Groot lek in Intel-processoren: gevoelige informatie voor het oprapen

Onderzoekers van VUSec van de Vrije Universiteit Amsterdam hebben een groot lek ontdekt in chips van Intel. Door dit lek is het mogelijk is om wachtwoorden en andere gevoelige informatie te lekken uit andere programma's. De ontdekking is inmiddels al ongeveer een jaar onder embargo, omdat Intel deze tijd nodig had om een acceptabele ‘fix’ te ontwikkelen.

14-05-2019 | 19:00

Het lek treft alle Intel-processoren die gemaakt zijn vanaf 2008 en heeft vergaande mogelijkheden aan kwaadwillenden om hier op vrij eenvoudige wijze misbruik van te maken. Als thuisgebruikers bijvoorbeeld met hun browsers een website bezoeken met daarop een advertentie of andere inhoud met daarin een kwaadaardig Javascript-programmaatje, kan de aanvaller al data stelen.

RIDL
Ook in de cloud bestaat het probleem. Als twee gebruikers dezelfde processor-core delen in de cloud, kan de ene virtuele machine informatie lekken uit de andere. Het probleem, dat door de VU onderzoekers RIDL (Rogue In-Flight Data Load) wordt genoemd en door Intel MDS (Microarchitectural Data Sampling), vergt updates in de microcode van de processor én in de software (waaronder het besturingsysteem).

Updates installeren
Intel heeft, tezamen met software-leveranciers zoals Microsoft en Apple, een reeks maatregelen ontwikkeld. Deze bieden gebruikers bescherming tegen aanvallers die hiervan misbruik maken. Het is aan te raden dat gebruikers updates van hun processoren en software snel installeren. Daarnaast raadt VUSec aan om hyper-threading indien mogelijk volledig uit te zetten (hyper-threading is een trucje dat Intel-processoren in staat stelt om meerdere zaken tegelijk te draaien op één enkele processor-core, waardoor de chip efficiënter wordt).

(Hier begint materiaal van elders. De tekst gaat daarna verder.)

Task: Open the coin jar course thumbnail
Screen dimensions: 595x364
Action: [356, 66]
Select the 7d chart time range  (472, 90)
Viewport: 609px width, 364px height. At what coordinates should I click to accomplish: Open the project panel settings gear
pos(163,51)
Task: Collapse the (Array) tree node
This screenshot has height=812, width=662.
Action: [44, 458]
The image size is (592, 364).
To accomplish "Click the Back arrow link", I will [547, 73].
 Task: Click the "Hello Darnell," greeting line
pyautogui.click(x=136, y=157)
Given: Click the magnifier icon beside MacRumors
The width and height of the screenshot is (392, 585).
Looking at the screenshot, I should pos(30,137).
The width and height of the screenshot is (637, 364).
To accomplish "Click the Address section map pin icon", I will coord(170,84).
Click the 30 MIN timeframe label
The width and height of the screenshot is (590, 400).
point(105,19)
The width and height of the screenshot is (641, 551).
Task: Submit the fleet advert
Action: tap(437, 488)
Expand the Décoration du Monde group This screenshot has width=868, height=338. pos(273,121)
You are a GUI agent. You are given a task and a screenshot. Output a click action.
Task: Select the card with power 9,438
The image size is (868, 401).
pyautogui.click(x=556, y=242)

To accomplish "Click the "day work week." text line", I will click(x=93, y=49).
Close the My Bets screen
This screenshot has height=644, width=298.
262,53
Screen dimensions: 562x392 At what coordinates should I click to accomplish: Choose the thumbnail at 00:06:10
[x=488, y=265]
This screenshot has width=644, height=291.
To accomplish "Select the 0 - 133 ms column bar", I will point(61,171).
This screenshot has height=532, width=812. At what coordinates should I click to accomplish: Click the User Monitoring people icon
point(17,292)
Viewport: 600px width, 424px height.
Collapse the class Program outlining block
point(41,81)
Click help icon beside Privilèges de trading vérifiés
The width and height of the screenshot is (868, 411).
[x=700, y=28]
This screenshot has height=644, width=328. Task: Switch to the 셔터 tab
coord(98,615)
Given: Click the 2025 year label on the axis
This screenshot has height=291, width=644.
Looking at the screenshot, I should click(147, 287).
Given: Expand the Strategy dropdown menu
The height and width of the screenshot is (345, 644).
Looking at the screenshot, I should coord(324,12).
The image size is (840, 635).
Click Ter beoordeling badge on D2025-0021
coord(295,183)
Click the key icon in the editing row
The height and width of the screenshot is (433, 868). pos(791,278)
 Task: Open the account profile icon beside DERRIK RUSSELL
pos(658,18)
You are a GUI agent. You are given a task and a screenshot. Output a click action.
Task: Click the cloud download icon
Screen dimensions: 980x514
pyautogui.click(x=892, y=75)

Dit is in veel (maar helaas niet alle) computers mogelijk, bijvoorbeeld op de volgende wijze.

VUsec
Het is niet de eerste keer dat de onderzoeksgroep VUsec van Herbert Bos een groot lek vond. In 2018 kwam VUsec naar buiten met nieuws over gevoeligheden in Android-toestellen. In 2016 en in 2017 wonnen de onderzoekers in totaal drie Pwnie Awards - ook wel de Oscars van de hackerswereld genoemd - voor verschillende gevoeligheden.